The NAACP hoped to join lawsuits already filed by the Mexican American Legal Defense and Education Fund and the NAACP of East St. Louis which contend the maps were drawn in violation of the federal Voting Rights Act, which protects minority interests. Illinois Republicans have filed another lawsuit on the same grounds.
But attorneys for Senate President Don Harmon and House Speaker Chris Welch argued that amicus briefs at the trial level are highly unusual, the motion was untimely (“due to the necessary yet break-neck speed of this case, Defendants are already tasked with responding to three plaintiffs’ submissions and nine expert reports in a matter of twelve days”) and would prejudice the defendants’ case (“by seeking to inject new claims and new relief into the case at this late stage, the NAACP denied Defendants the opportunity to test their claims through motion practice and discovery”).
You have to do what you have to do in cases like these. I’m not trying to imply anything nefarious here, and both leaders have firmly maintained that their maps will withstand constitutional scrutiny, but you gotta admit it’s very weird and a little unsettling watching all of it play out.
Meanwhile, the NAACP’s own filing mentioned that the group had earlier sent a letter to Gov. JB Pritzker “expressing concerns over the lack of engagement with the Black community in the redistricting process and the negative impact of S.B. 927 on Black representation in the Illinois General Assembly.”
A letter sent by the NAACP to Pritzker, dated Sept. 22, complained that the map legislation was “developed in a top-down manner, with little opportunity for actual engagement from community-based groups such as the NAACP.”
The NAACP also complained in the letter that it wasn’t able to adequately assess the impact of the new maps without weeks of work because of the data’s format.
“In short, the process used by the state deprived residents of the opportunity to have their voices heard.”
The organization then asked the governor to delay any action on the remap plan until Oct. 19.
“This will give the NAACP and other groups a chance to take part in the democratic process and to provide you with maps that we believe are fair and preserve the voting power of Black voters in the state legislature.”
Pritzker, who won the 2018 Democratic primary partly because of strong support in the Black community and who pledged during the campaign to veto a politically partisan redistricting bill, signed the remap legislation two days after the NAACP sent its letter, claiming the maps “align with the landmark Voting Rights Act and will help ensure Illinois’ diversity is reflected in the halls of government.”
Again, weird and unsettling.
And, by the way, the legal push-back from the two legislative leaders did indeed prevent the NAACP from having a major say in the outcome of the redistricting case.

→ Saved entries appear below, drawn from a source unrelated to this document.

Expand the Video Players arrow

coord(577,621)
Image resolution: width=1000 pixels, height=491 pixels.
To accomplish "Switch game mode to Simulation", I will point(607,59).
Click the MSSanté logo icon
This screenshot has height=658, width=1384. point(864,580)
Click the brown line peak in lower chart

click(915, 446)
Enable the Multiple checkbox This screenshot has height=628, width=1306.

The three-judge federal panel hearing the case ruled last week that they would accept the groups’ proposed amicus brief “for limited purposes.”

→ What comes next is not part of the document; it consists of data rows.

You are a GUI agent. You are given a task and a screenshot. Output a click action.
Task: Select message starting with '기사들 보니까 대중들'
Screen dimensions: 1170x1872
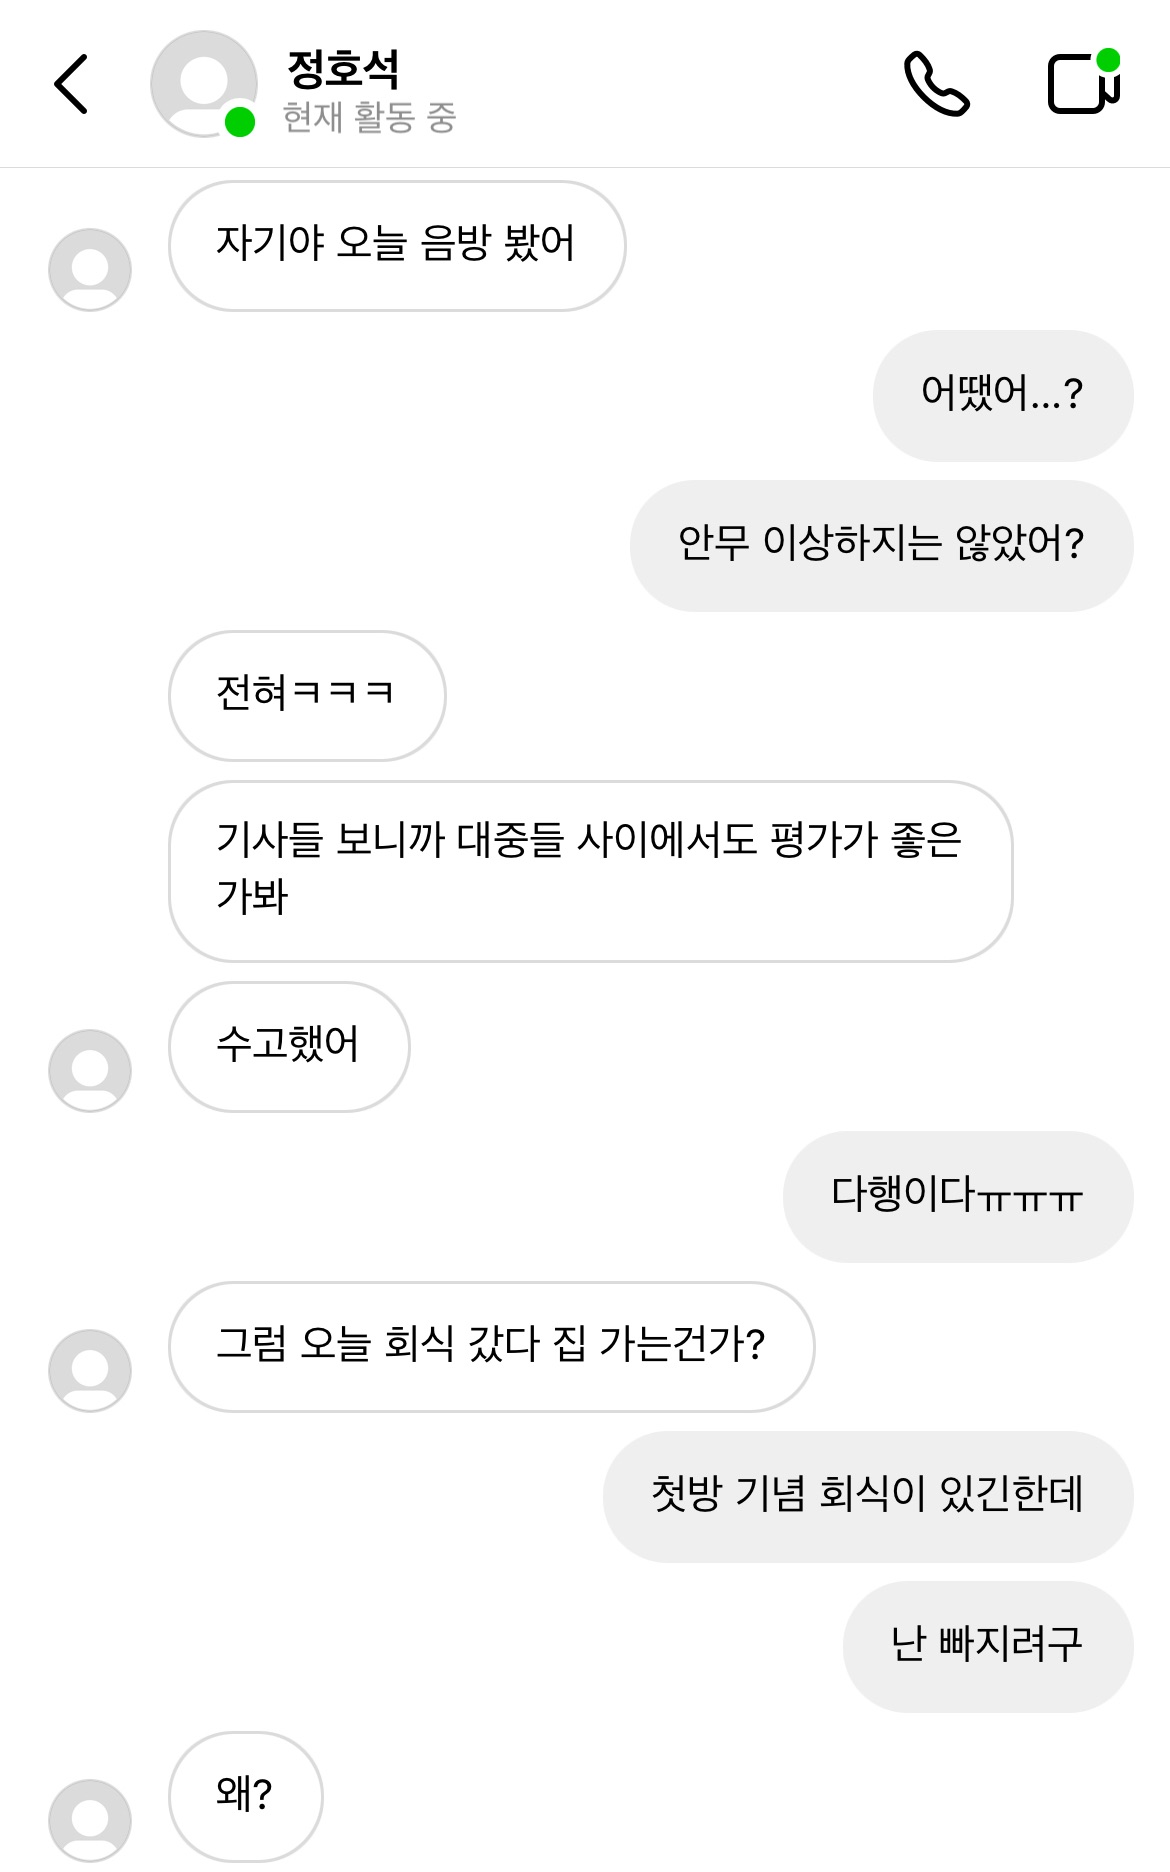click(x=590, y=871)
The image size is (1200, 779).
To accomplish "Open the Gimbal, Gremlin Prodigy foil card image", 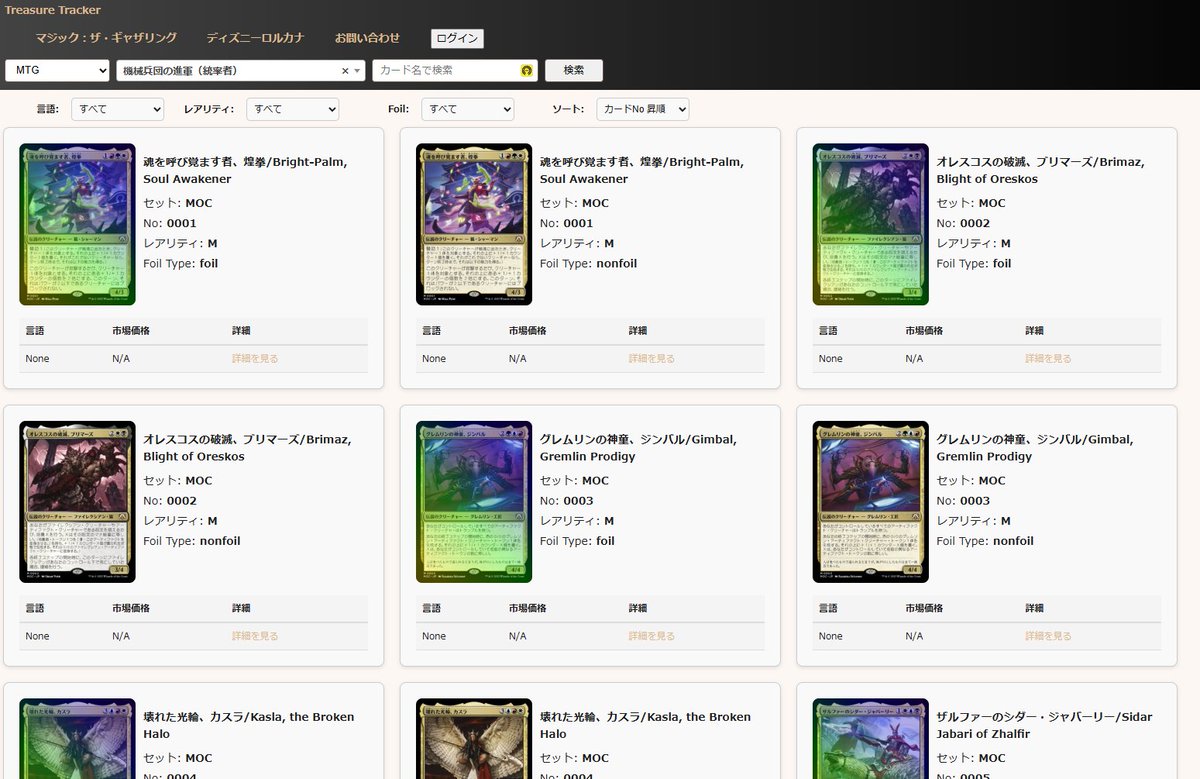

The court will consider the insights offered by the civil rights groups “into the history of racially polarized voting in Illinois.”
But, more importantly, the panel decreed that the judges won’t allow the organizations to assert any new claims or challenge any districts beyond those already under review by the court.
The judges explained that the remap plan has been out there in the open since the end of August, all of the existing complaints were filed by the middle of October and the litigants “have been proceeding at a greatly accelerated pace” ever since. “That process was fast approaching its conclusion by the time the [NAACP’s] motion was filed, and there is no time for a do-over,” the judges wrote.
So, the super-majority legislative Democrats dodged a potentially harmful legal bullet on timing grounds alone.